Kuwait’s ambitious plan to open the Oil Sector to International Oil Majors
His Highness the Amir of Kuwait Sheikh Jaber Al-Ahmad Al-Sabah has appointed a new Supreme Petroleum Council (SPC), the State’s highest oil decision-making body, to oversee an ambitious plan to open the
sector to oil majors.
The SPC is headed by the First Deputy Premier and Foreign Minister Sheikh Sabah Al-Ahmad Al-Sabah.
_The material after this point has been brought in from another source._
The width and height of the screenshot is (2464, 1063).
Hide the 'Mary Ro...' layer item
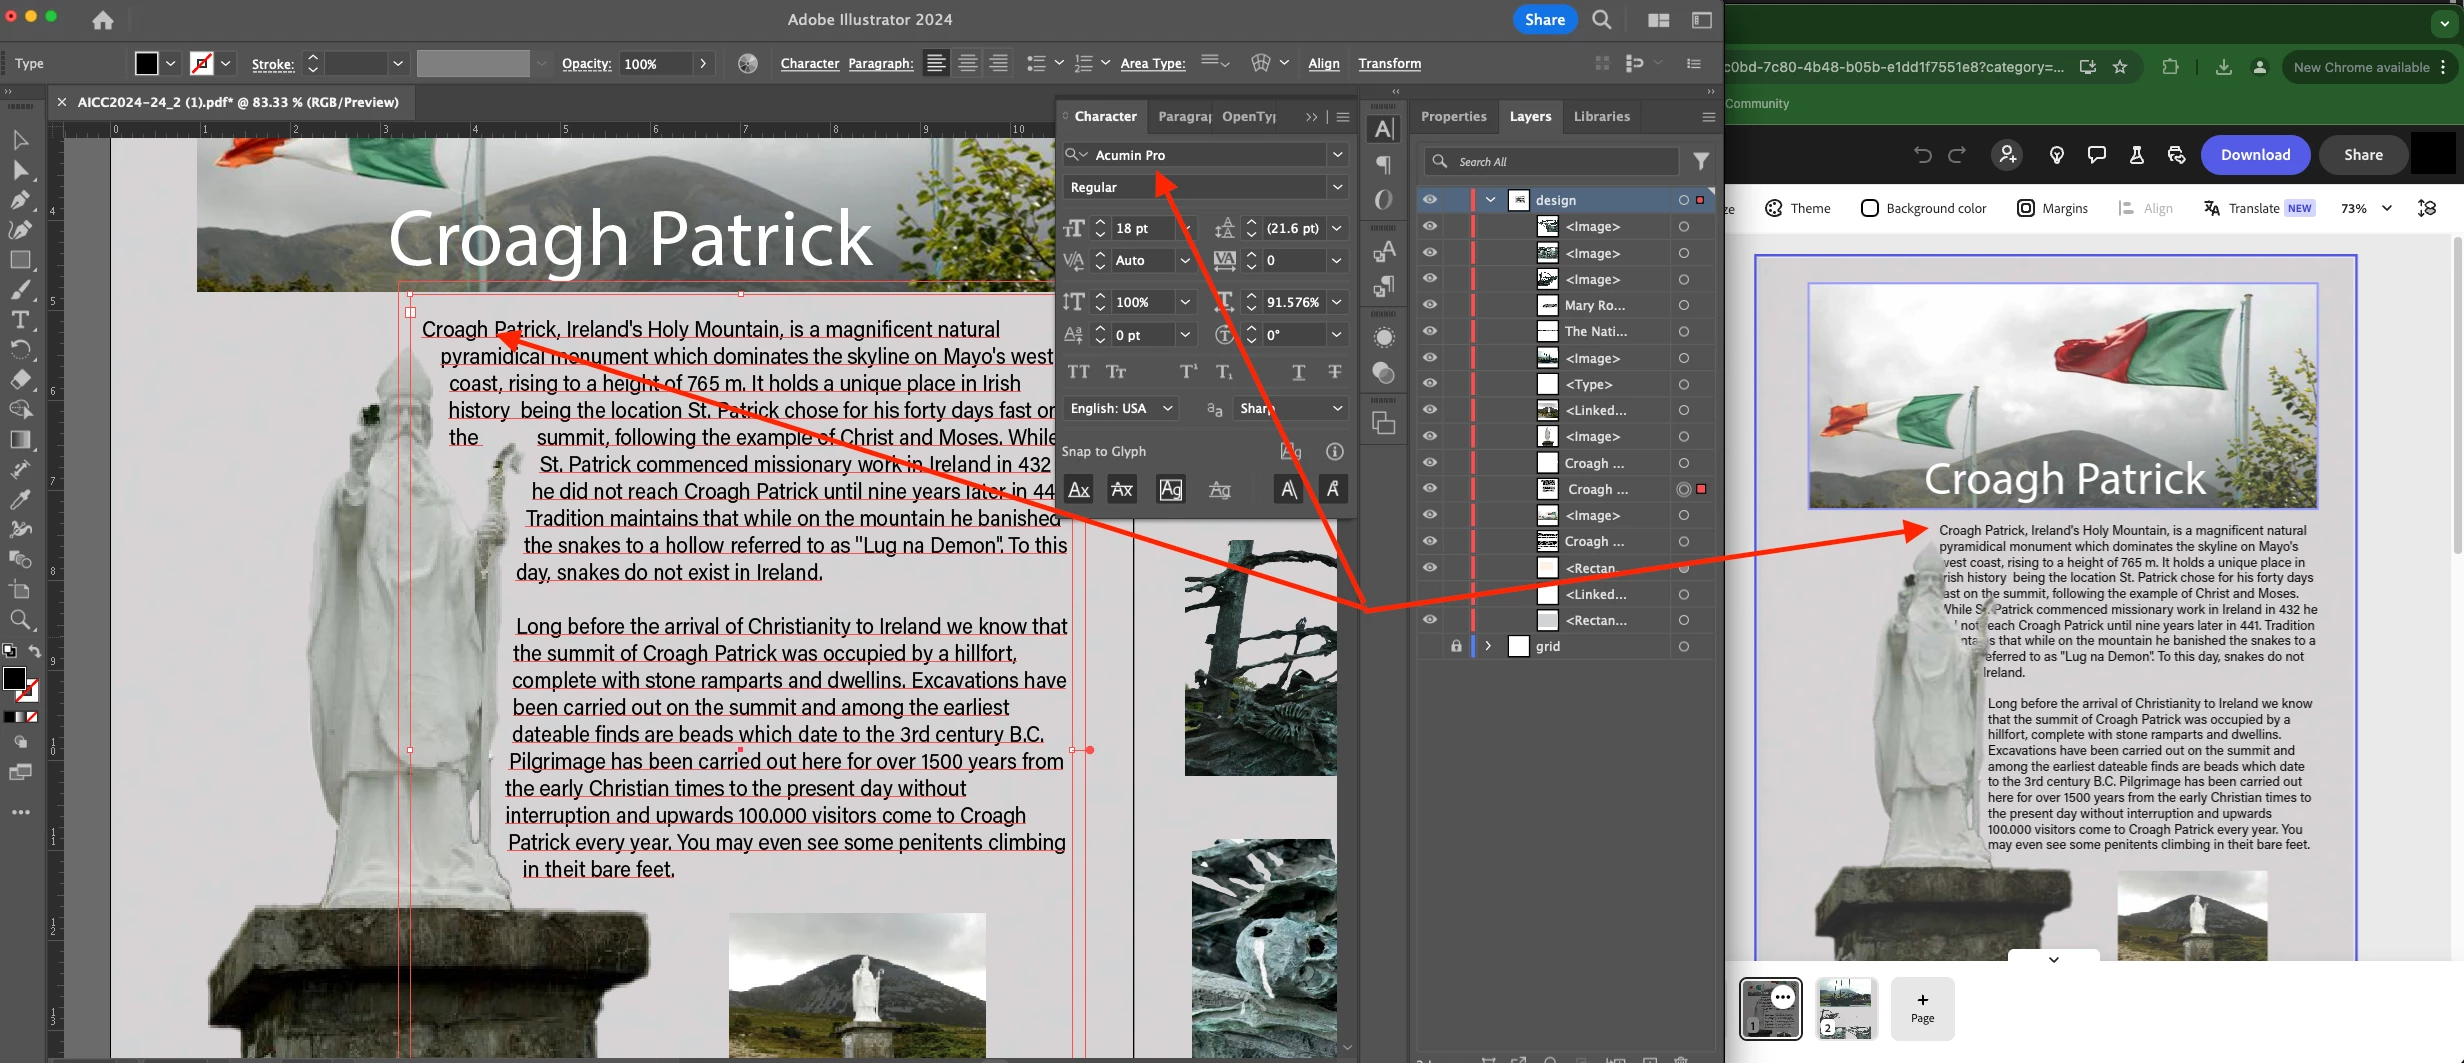click(x=1430, y=305)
In addition to the nine appointed members, the Ministers of Oil, Finance, Electricity and Trade, and the
Governor of the Central Bank of Kuwait are also part of the Council.
In recent months, the SPC and a sub-committee have been reviewing a final model for “Project Kuwait” to allow foreign firms to operate northern oilfields for the first time since fully nationalizing the vital sector in 1980. Most of the work has already been done by the previous SPC and the new SPC will be taking another look at the works done so far.
A law governing the issue is already on the Parliament’s agenda for quite some time.
Kuwait, which sits on almost 10 per cent of the world’s oil reserves, has an OPEC quota of 1.741 million barrels per day (bpd). Its production capacity stands at around 2.5 million bpd but it hopes to boost it to over 3 million bpd with the majors investing some $ 7 billion in the northern project.
Kuwait Cabinet to finalize War Emergency Plan
The Kuwaiti press has reported that the Cabinet would be given a briefing on the final emergency plan formulated by various Government Ministries and institutions in case the US launches an attack on Iraq.
A decision would be issued soon to implement the said plan and assign the concerned institutions in training their employees to adopt security and safety measures in case of any eventuality.
The Cabinet will also be informed that there are one million gas masks at the State’s warehouses and private companies to protect the people from any chemical attack.
These companies would provide citizens and expatriates with these masks at reasonable prices.
Sources pointed out that the plan also includes the provision of food supply that would last for more than six months. The bags of blood at the Blood Bank would be doubled to face any emergency.
Meanwhile, the Interior Minister would brief the Cabinet about the steps to be taken in this respect by the Interior and Defense Ministries to defend the country in case US attacks Iraq..
Bill to implement Kuwaitization
The Cabinet has recently discussed a draft bill on the percentage of national workforce that the private sector should employ. The bill includes a provision on the percentage and the fines to be imposed on private companies on their failure to follow the articles stated in the law.
Sources disclosed that the Economic Committee has noted that banks should include 29 per cent nationals as part of their staff whereas the telecommunication sector should have 37 per cent. Other sectors have to employ 1 to 20 per cent nationals for their work force.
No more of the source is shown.